I think I already know the answer to this which is - no. I'll explain why I am asking the question in a second, but the reason I think the simple answer is no is because - text frames are controlled by a designer in the layout file, an editor using incopy can only edit the text and images placed inside text frames, and so cannot resize them, add or delete them.
Ok, so the reason I have asked this.
One (not so good) way around this is for the designer to add the text frames in the layout file after he gets the content back from the editor, then moving the "tip" paragraphs into these newly created text frames. However when the editor updates the content in incopy and gets these new text frames in their copy, they can not then delete them if they wish to, or if they add or reduce content inside of these green text frames then the frames dont grow to fit their edited content. So I dont think its a solution for the designer to control the adding, removing and resizing of these frames.
UPDATE: I have just discovered that once a text frame has been placed into the document by the designer and the editor updates their copy in incopy- they can then use the "Position Tool" to select that text frame - allowing them to resize it, or delete it! Fantastic. But would the editor be able to add these frames in themselves to begin with? Maybe have a document containing all of the objects available to them, copy and paste one of them into the main document and edit its content? Does anyone have any advice on how to go about this? Essentially I would like the editor to control the insertion, editing and removal of these inline text frames.
I have considered this approach, but, eventually the InDesign layout is getting exported to HTML and an ePub and I would rather export these paragraph styles out to a div tag rather than a table tag.
Is that the only solution?
Do you know if there is a way to do something as explained in the "UPDATE:..." section above?
Oh I am trying to do it myself, but not succeeding as yet. I was asking, as if you knew the answer as being no, then I wouldnt waste my time trying, dont expect you to try things out for me if you dont already know.
Tables instead of seperate frames is a possible solution (thanks for that answer) to this but use of seperate frames would be alot better if I can get a solution to editors working with them easier.
True. But when all I am trying to achieve is a border around a paragraph, use of a table seems overkill to me. But if thats the only solution I have so far then I will have to go down that route.

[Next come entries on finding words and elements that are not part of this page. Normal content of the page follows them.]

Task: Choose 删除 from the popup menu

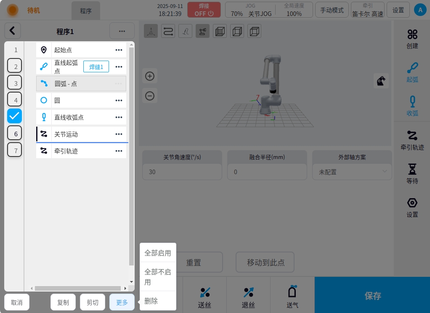Action: click(151, 301)
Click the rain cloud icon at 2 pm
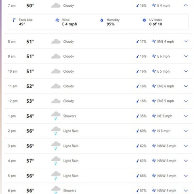The image size is (194, 194). coord(56,130)
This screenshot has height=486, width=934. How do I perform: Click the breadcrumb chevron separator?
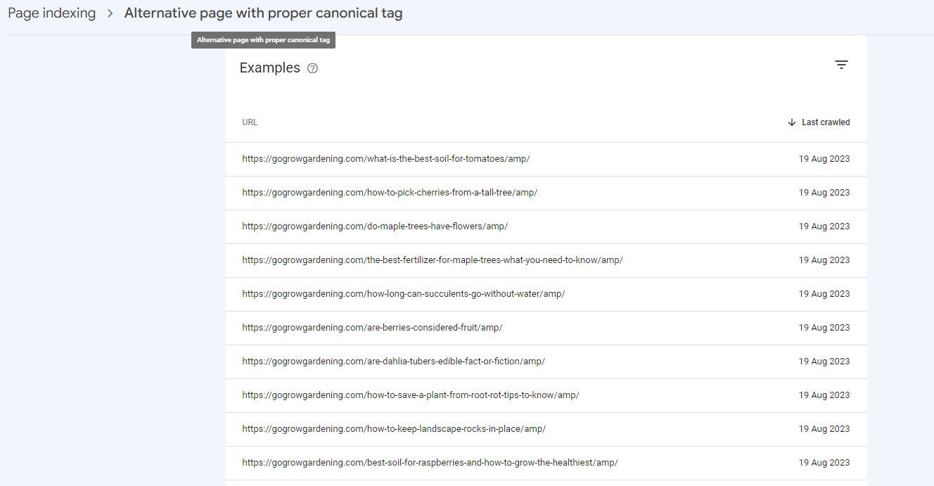[110, 13]
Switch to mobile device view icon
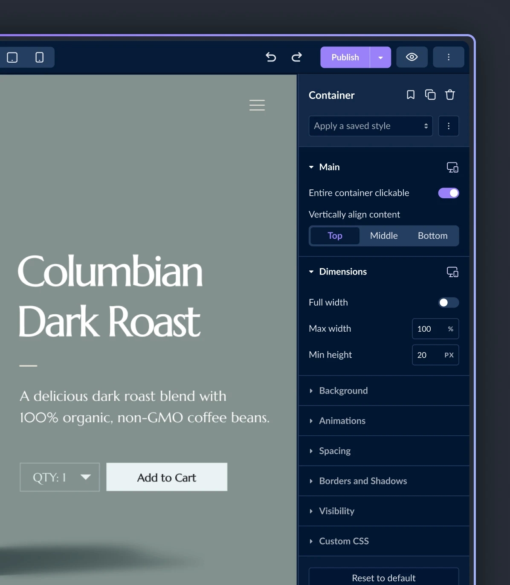Screen dimensions: 510x585 (39, 57)
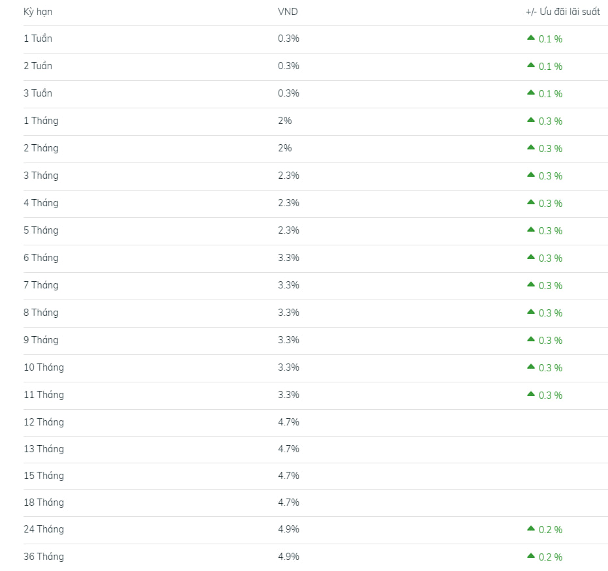
Task: Click the Kỳ hạn column header
Action: pyautogui.click(x=38, y=12)
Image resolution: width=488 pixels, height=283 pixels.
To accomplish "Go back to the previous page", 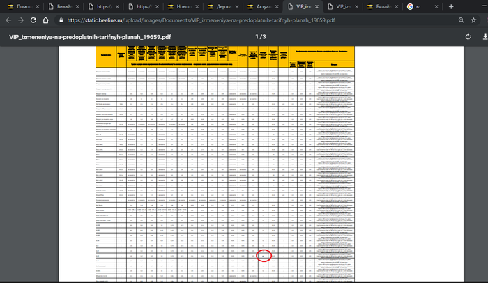I will [x=8, y=20].
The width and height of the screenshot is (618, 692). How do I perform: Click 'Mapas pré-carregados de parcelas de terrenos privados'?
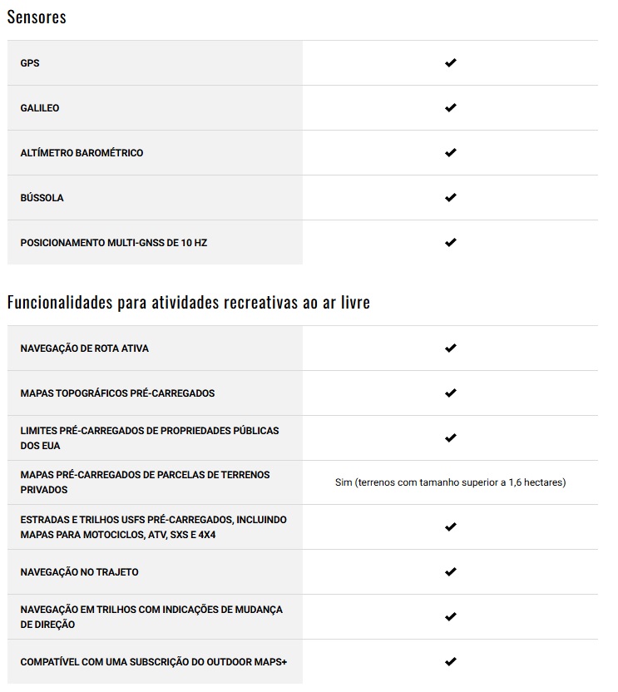pos(145,482)
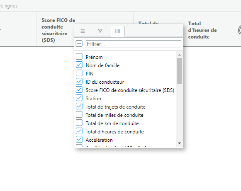241x191 pixels.
Task: Click the Total d'heures de conduite header
Action: pyautogui.click(x=202, y=30)
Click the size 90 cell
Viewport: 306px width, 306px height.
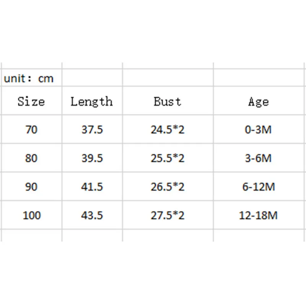[32, 187]
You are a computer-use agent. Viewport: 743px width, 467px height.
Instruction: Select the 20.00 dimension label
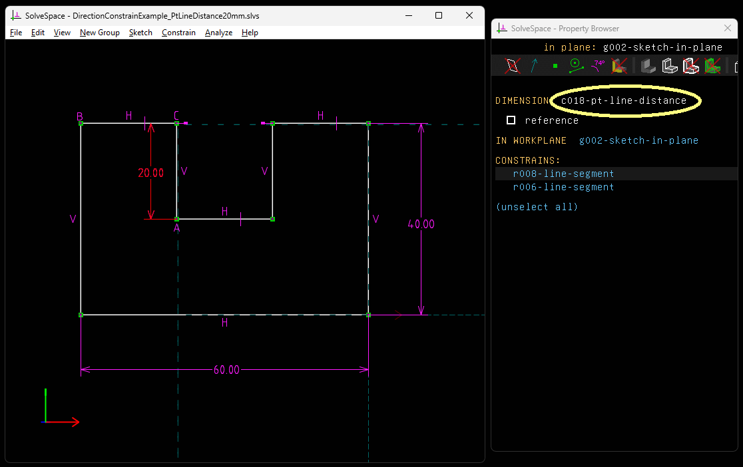(150, 173)
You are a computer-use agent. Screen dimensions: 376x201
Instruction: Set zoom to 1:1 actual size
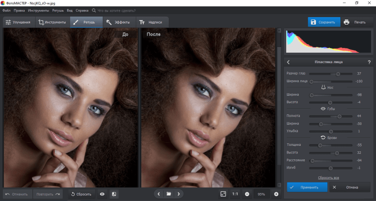point(235,194)
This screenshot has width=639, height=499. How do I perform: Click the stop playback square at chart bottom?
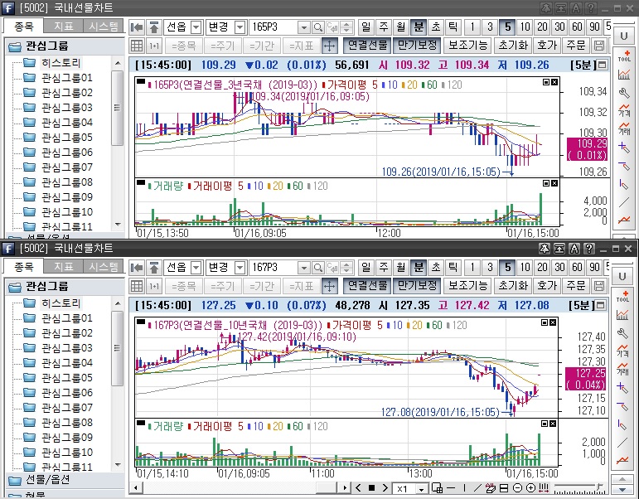[372, 488]

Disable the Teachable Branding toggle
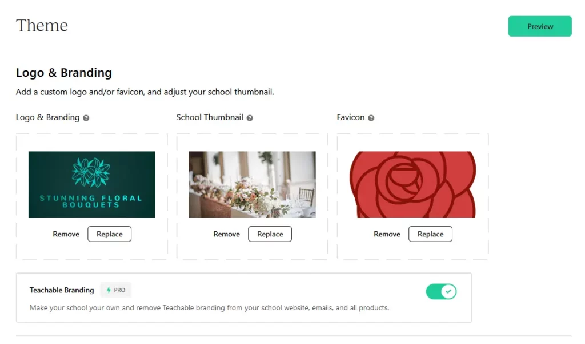click(441, 291)
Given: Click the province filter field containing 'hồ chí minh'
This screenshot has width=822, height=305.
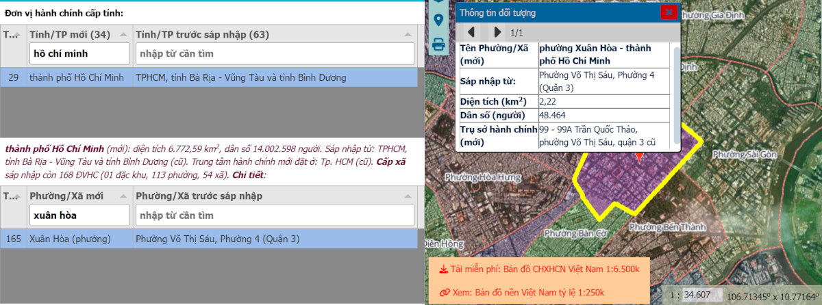Looking at the screenshot, I should [x=79, y=53].
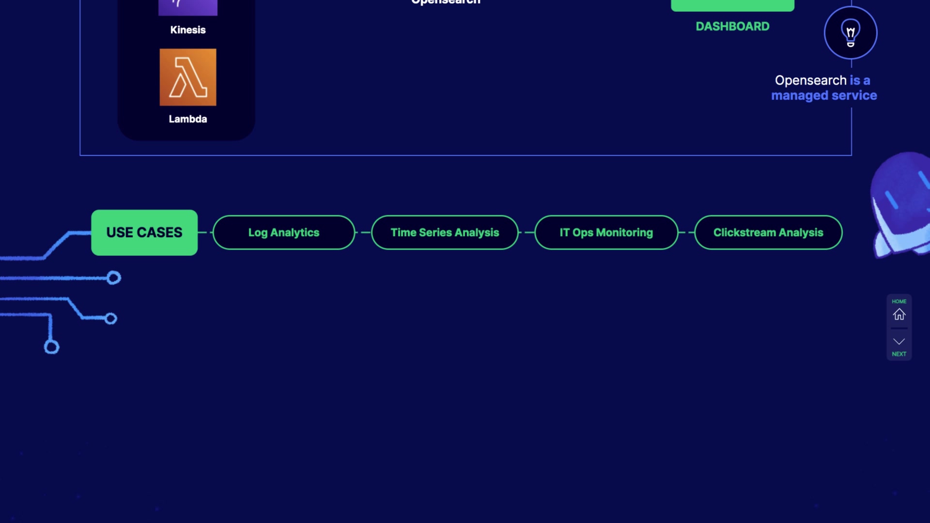Screen dimensions: 930x523
Task: Select the Log Analytics use case
Action: coord(284,232)
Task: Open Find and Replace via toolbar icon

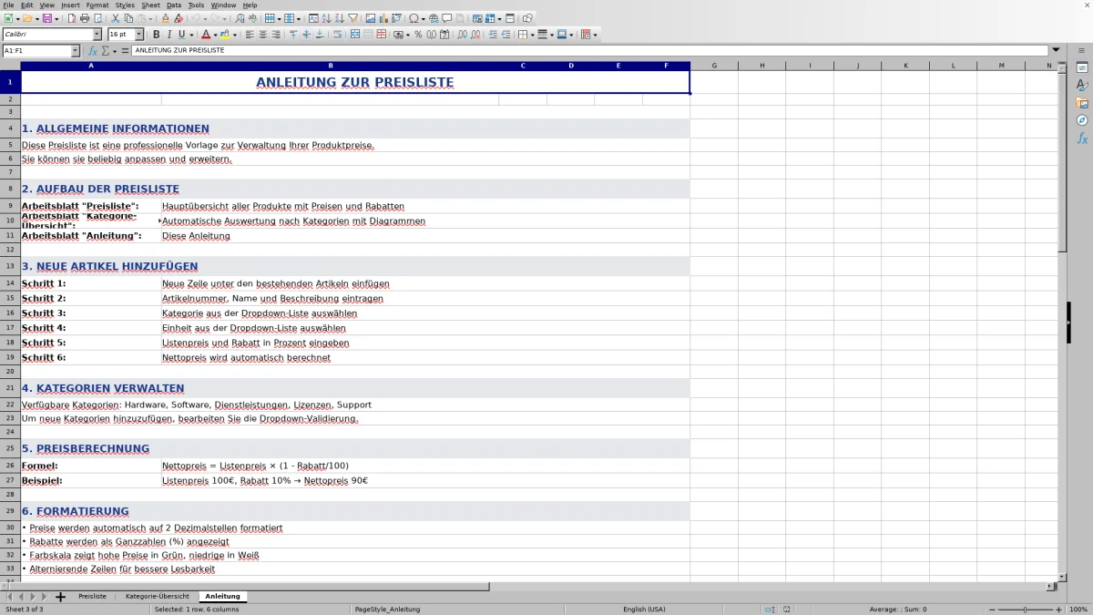Action: pyautogui.click(x=238, y=17)
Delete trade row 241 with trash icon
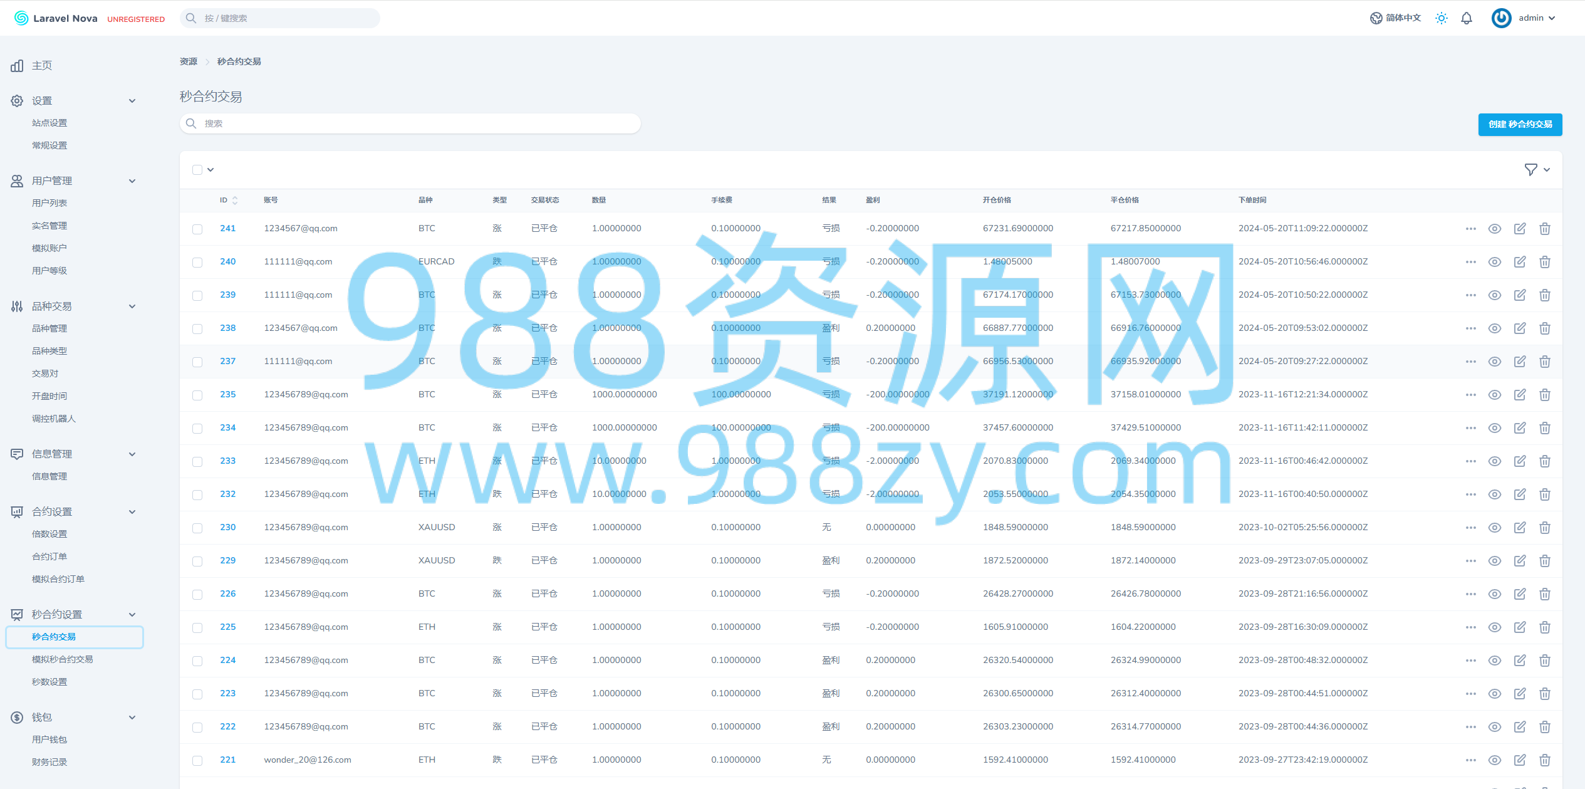Image resolution: width=1585 pixels, height=789 pixels. (x=1544, y=229)

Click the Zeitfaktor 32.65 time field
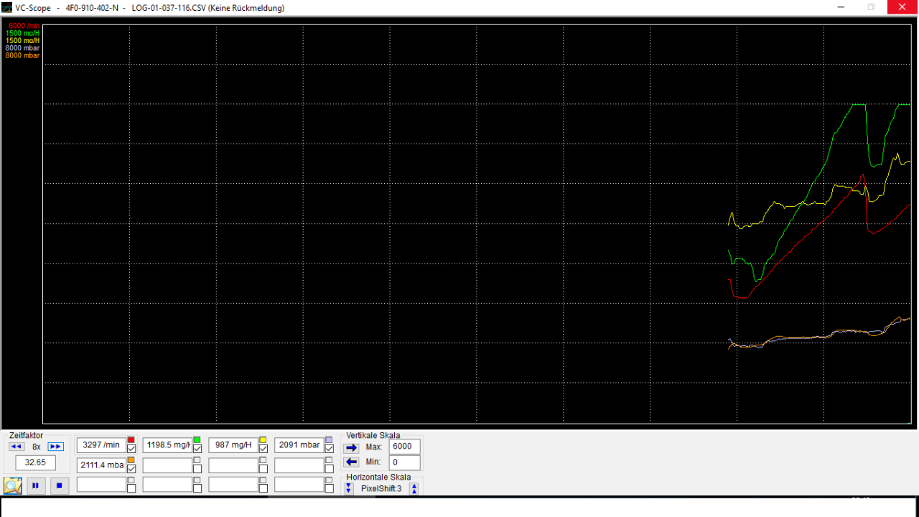click(35, 462)
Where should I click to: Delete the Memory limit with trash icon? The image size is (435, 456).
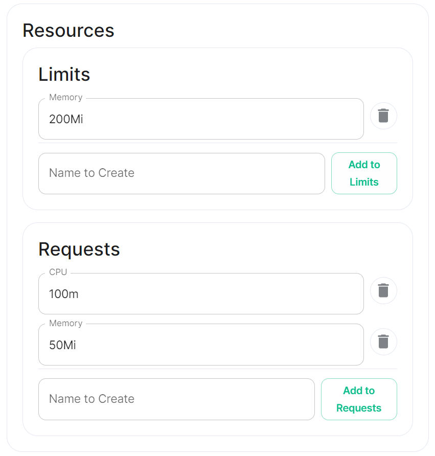click(x=383, y=116)
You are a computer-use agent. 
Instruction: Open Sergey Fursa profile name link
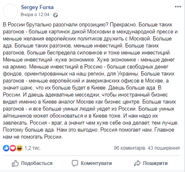37,7
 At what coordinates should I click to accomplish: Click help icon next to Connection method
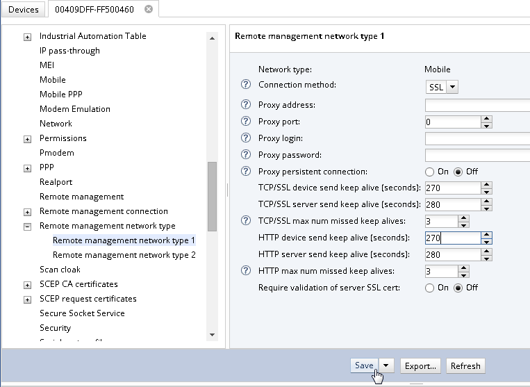(245, 85)
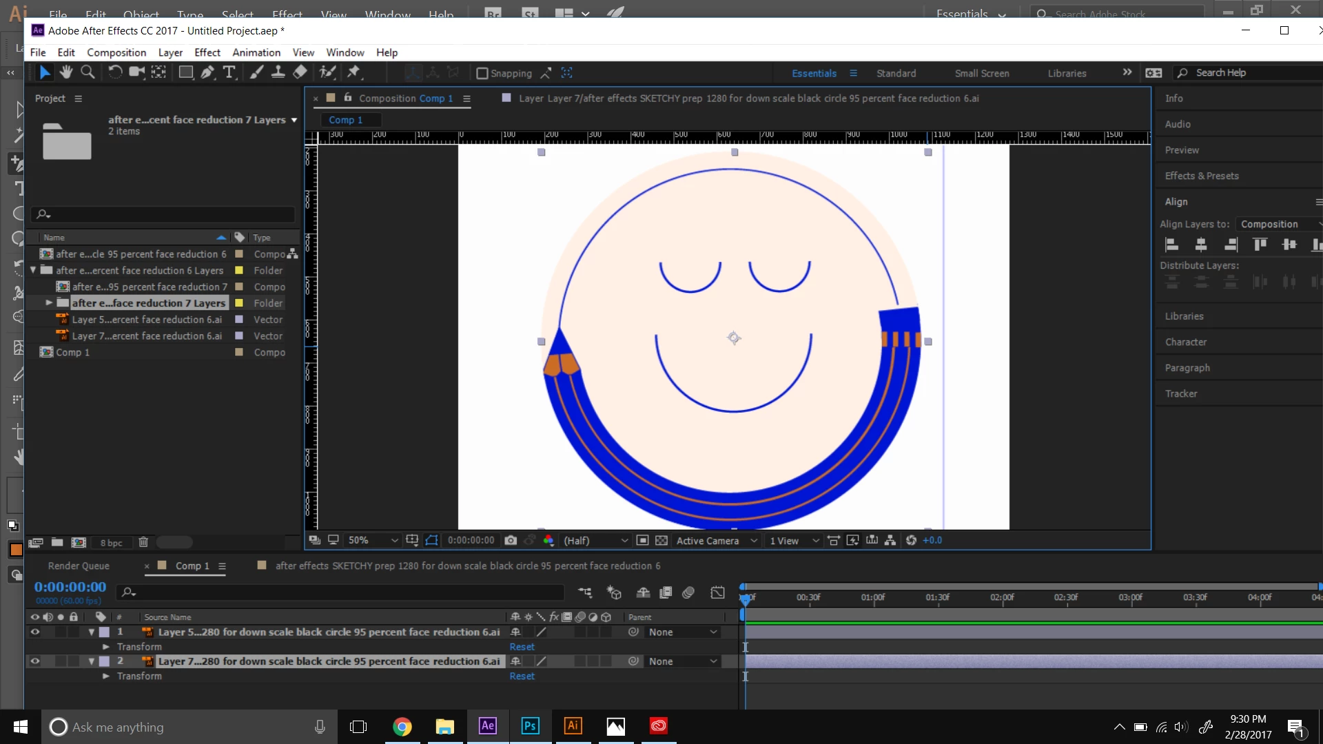Select the Hand tool in toolbar

pyautogui.click(x=66, y=72)
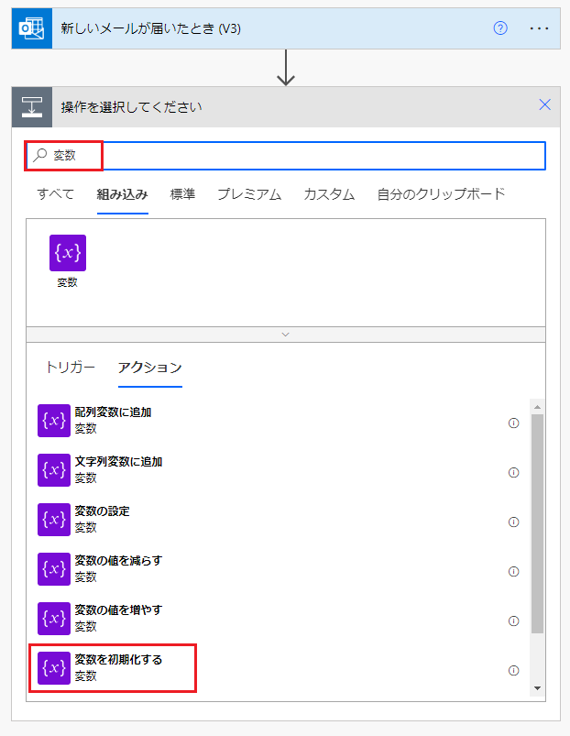Open info tooltip for 配列変数に追加
This screenshot has height=736, width=570.
[x=514, y=423]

It would be useful to have an object libraries panel in InCopy so that editors can drag across predefined text frames into their doc via InCopy, but I cant see that option in InCopy. is there one? I have also thought about exporting the frames as seperate InDesign Snippets and saving them to an objects folder, then when an editor needs to insert one into their doc they simply use File > Place > "Choose required text frame snippet". However I have found that InCopy can't place InDesign snippets so that theory was a failure. Is there another format I could use to save the objects and bring them into InCopy? List below shows my findings so far for trying to save/export a text frame from InDesign and then import into InCopy:
Do you mean convert the table to text just before performing the export to ePub? So that I only end up exporting a paragraph? That would work, but if I have 500 of these tables in a document to convert to text before exporting it becomes too time consuming on the workflow and prone to human error. Unless there is a mass option to "convert all tables of style 'X' to text" ?
Leaving the table alone and exporting as it is, is a possibility, as i've said previously, but that gives unecessary HTML markup in the exported ePub.